Begin at the line containing "Click the fire reaction icon" and copy each line exactly through the end of the records, leaving out what comes before.
_ _ _ _ _
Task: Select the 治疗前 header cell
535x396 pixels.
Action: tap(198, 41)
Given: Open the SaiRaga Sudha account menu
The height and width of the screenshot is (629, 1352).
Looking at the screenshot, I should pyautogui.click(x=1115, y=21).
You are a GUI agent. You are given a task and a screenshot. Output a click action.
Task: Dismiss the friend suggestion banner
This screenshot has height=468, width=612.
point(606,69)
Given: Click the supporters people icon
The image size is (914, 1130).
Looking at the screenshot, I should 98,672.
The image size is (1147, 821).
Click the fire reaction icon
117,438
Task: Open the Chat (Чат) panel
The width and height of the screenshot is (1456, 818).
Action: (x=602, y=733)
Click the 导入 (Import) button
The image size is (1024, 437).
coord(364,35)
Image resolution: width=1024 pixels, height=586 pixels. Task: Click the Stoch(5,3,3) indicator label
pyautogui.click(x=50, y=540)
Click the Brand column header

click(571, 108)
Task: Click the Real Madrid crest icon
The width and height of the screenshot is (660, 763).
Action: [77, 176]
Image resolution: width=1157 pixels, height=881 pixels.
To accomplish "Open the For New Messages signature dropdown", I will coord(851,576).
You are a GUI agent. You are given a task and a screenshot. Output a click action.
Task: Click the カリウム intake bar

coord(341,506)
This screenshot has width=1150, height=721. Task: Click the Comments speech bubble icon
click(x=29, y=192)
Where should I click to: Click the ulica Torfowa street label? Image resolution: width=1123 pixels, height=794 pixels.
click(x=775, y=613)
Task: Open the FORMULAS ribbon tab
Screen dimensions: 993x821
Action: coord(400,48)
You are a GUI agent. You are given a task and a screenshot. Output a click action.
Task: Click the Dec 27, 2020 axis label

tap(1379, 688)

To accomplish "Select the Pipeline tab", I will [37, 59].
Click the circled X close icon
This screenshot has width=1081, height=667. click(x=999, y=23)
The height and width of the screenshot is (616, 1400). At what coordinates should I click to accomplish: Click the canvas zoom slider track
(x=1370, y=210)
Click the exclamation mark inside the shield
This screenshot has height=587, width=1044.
_ _ _ _ _
- _EXPECTED ANSWER_
Click the fire reaction icon
117,438
Task: Open the Chat (Чат) panel
The width and height of the screenshot is (1456, 818).
Action: (x=602, y=733)
Click the 导入 (Import) button
The image size is (1024, 437).
coord(364,35)
Image resolution: width=1024 pixels, height=586 pixels. Task: Click the Stoch(5,3,3) indicator label
pyautogui.click(x=50, y=540)
Click the Brand column header

click(571, 108)
Task: Click the Real Madrid crest icon
The width and height of the screenshot is (660, 763).
Action: [77, 176]
Image resolution: width=1157 pixels, height=881 pixels.
To accomplish "Open the For New Messages signature dropdown", I will coord(851,576).
You are a GUI agent. You are given a task and a screenshot. Output a click action.
Task: Click the カリウム intake bar

coord(341,506)
This screenshot has width=1150, height=721. Task: Click the Comments speech bubble icon
click(x=29, y=192)
Where should I click to: Click the ulica Torfowa street label? Image resolution: width=1123 pixels, height=794 pixels.
click(x=775, y=613)
Task: Open the FORMULAS ribbon tab
Screen dimensions: 993x821
Action: coord(400,48)
You are a GUI agent. You are given a task and a screenshot. Output a click action.
Task: Click the Dec 27, 2020 axis label

tap(1379, 688)

To accomplish "Select the Pipeline tab", I will [37, 59].
Click the circled X close icon
This screenshot has width=1081, height=667. click(x=999, y=23)
The height and width of the screenshot is (616, 1400). At what coordinates should I click to accomplish: Click the canvas zoom slider track
(x=1370, y=210)
Click the exclamation mark inside the shield
This screenshot has height=587, width=1044.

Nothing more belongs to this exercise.